Nektar, for its part, figures the facility handoff will help it focus on its primary mission to develop new therapeutics for immunology.
"This sale streamlines Nektar's operations as we continue to focus on the future success and clinical advancement of rezpegaldesleukin and our other antibody-based immunology pipeline assets, including our TNFR2 antibody and bispecific programs," Howard Robin, Nektar’s president and CEO, said in the company’s release.
“The sale also further extends Nektar's cash runway into the fourth quarter of 2026,” he added.
Nektar’s lead asset rezpeg has been on a strange journey over the past few years.
Back in April 2023, Eli Lilly returned the rights to the T regulatory cell stimulator to Nektar after rezpeg failed to meet expectations in a phase 2 lupus study. At the time, Lilly said it would drop the lupus indication and weigh whether to continue development of rezpeg in atopic dermatitis, where Nektar pledged to push forward.
Three months later, Nektar filed suit against Lilly, accusing the Indianapolis-based pharma of botching a data analysis from phase 1b trials of rezpeg in eczema and psoriasis.

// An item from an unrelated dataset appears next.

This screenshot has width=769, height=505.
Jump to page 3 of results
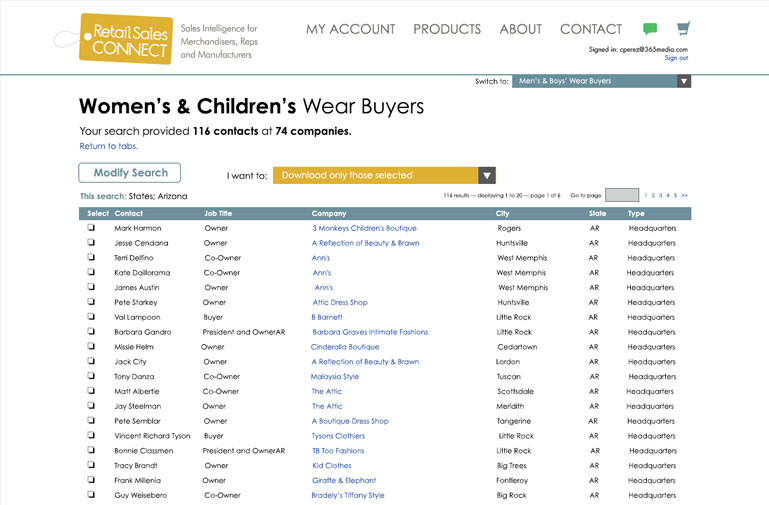[x=661, y=195]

Nektar ultimately claimed that Lilly “incorrectly calculated” its analyses in a manner that misrepresented rezpeg’s efficacy, with Nektar’s own efforts to interpret the data yielding a much more flattering readout in both atopic dermatitis and psoriasis.
At the time, Lilly reportedly confirmed the errors, though a spokesperson told Fierce Biotech that the company stood by its decision to drop development given rezpeg’s failure in systemic lupus erythematosus.
Following the lupus miss—and amid its bid to double down in eczema—Nektar last spring announced plans to lay off 60% of its workforce in San Francisco.
Prior to that, Nektar in 2022 said it would cut 70% of its staff after the biotech’s Bristol Myers Squibb-partnered cancer asset bempegaldesleukin failed to pass muster in phase 3.